20212024年苏州市人类免疫缺陷病毒抗体确证阳性病例的T淋巴细胞亚群水平及病毒载量

Analyses of T lymphocyte subset levels and viral loads in human immunodeficiency virus antibody-confirmed positive cases in Suzhou from 2021 to 2024

  • 摘要:
    目的 了解2021—2024年苏州市新发现人类免疫缺陷病毒(HIV)抗体确证试验阳性病例的T淋巴细胞亚群水平和病毒载量,结合病例的人口学特征、免疫状态和体内病毒复制情况,分析可能的影响因素,为艾滋病(AIDS)防治工作提供依据。
    方法 采集2021—2024年苏州市新发现HIV抗体确证试验阳性病例的外周全血样本,开展T淋巴细胞亚群和病毒载量检测,结合人口学特征分析影响因素,并使用logistic回归模型对CD4+T淋巴细胞≤350个·μL-1的影响因素进行分析,使用Spearman秩相关检验对病毒载量的对数值与CD4+/CD8+比值的相关性进行分析。
    结果 3 022份HIV确证阳性病例样本CD4+T淋巴细胞计数中位数为298.00个·μL-1,CD4+T淋巴细胞计数<200个·μL-1的有882份,占29.19%,CD8+T淋巴细胞计数中位数为1 011.00个·μL-1,CD4+/CD8+比值的中位数为0.28,比值<0.20的样本占32.46%,不同性别、年龄、婚姻状况和样本来源组间的CD4+/CD8+比值差异均有统计学意义(均P<0.05)。多因素logistic回归分析显示,年龄≥20岁、离异或丧偶者及样本来源为医疗机构者,相较于<20岁、未婚及样本来源于自愿咨询检测门诊者,其CD4+T淋巴细胞≤350个·μL-1的占比更高。
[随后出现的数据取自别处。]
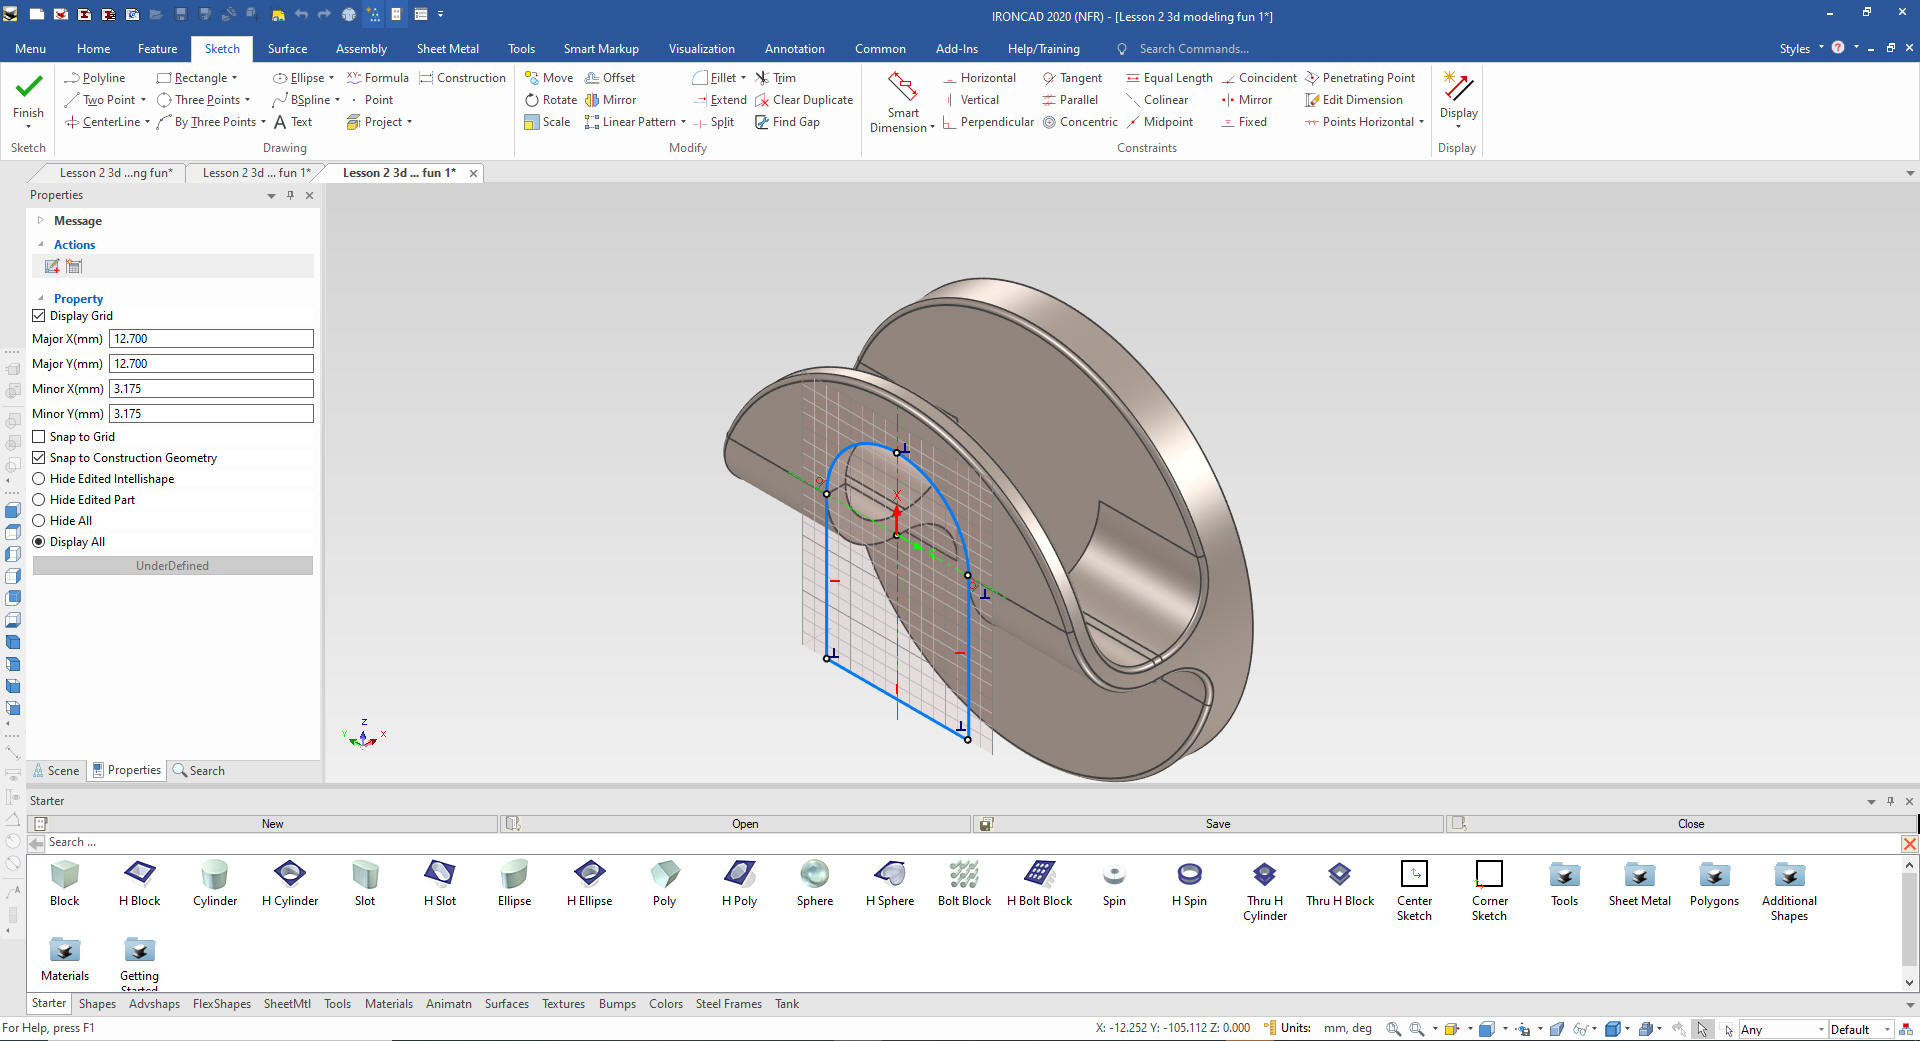The width and height of the screenshot is (1920, 1041).
Task: Uncheck the Display Grid checkbox
Action: pyautogui.click(x=39, y=316)
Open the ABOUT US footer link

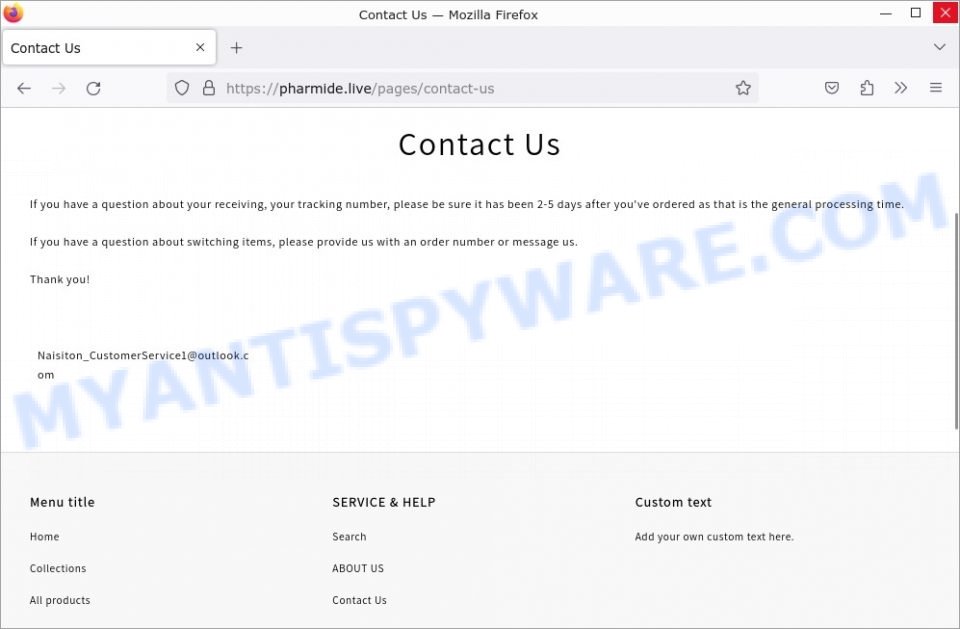[358, 568]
病毒载量对数值的均数为(4.29±1.15)拷贝数·mL-1,病毒载量对数值与CD4+/CD8+比值(r=-0.43,P<0.001)和CD4+T淋巴细胞计数(r=-0.37,P<0.001)负相关。
    结论 苏州市新发现的HIV感染者/AIDS患者中存在晚发现情况,病毒载量水平较高,需重点关注高风险人群,及时主动监测和干预,联合开展T淋巴细胞亚群和病毒载量检测,尽早发现和治疗患者。

     

    Abstract:
    Objective To investigate the T lymphocyte subset levels and viral loads in newly human immunodeficiency virus (HIV) antibody-confirmed positive cases in Suzhou (2021‒2024), and to analyze potential influencing factors by integrating their demographic characteristics, immune status, and viral replication patterns, thereby providing evidence for HIV/acquired immune deficiency syndrome (AIDS) prevention and control.
    Methods Peripheral whole blood samples were collected from newly confirmed HIV-positive cases in Suzhou from 2021 to 2024. T lymphocyte subset analysis and viral load testing were performed, and influencing factors were identified in combination with demographic characteristics. Logistic regression models were employed to identify factors associated with CD4+T lymphocyte counts ≤350 cells·μL-1, and Spearman’s rank correlation test was used to analyze the correlation between logarithmic value of viral load and CD4+/CD8+ ratio.
    Results Among the 3 022 confirmed HIV-positive samples, the median CD4+T lymphocyte count was 298.00 cells·μL-1, with 882 cases (29.19%) showing CD4+ T lymphocyte counts <200 cells·μL-1. The median CD8+T lymphocyte count was 1 011.00 cells·μL-1. The median CD4+/CD8+ ratio was 0.28, with 32.46% of cases exhibiting CD4+/CD8+ ratios <0.20, and there were statistically significant differences in CD4+/CD8+ ratio among different genders, age groups, marital status, and sample sources (all P<0.05). Multivariate logistic regression analyses indicated that individuals aged ≥20 years, those who were divorced or widowed, and cases identified through medical institutions had a significantly higher proportion of CD4+T lymphocyte counts ≤350 cells·µL⁻¹ compared to those aged <20 years, unmarried individuals, and cases sourced from voluntary counseling and testing (VCT) clinics, respectively. The mean logarithmic value of viral load was (4.29±1.15) copies·mL-1. The logarithmic value of viral load demonstrated a significantly negative correlation with both CD4+/CD8+ ratio (r=-0.43, P<0.001) and CD4+T lymphocyte count (r=-0.37, P<0.001).
    Conclusion A substantial proportion of newly diagnosed HIV/AIDS cases in Suzhou are late presenters with high viral load levels. Targeted interventions should prioritize high-risk populations through enhanced active surveillance and the implementation of combined T lymphocyte subsets analysis and viral load testing, which can enable earlier case-finding and timely antiretroviral therapy initiation.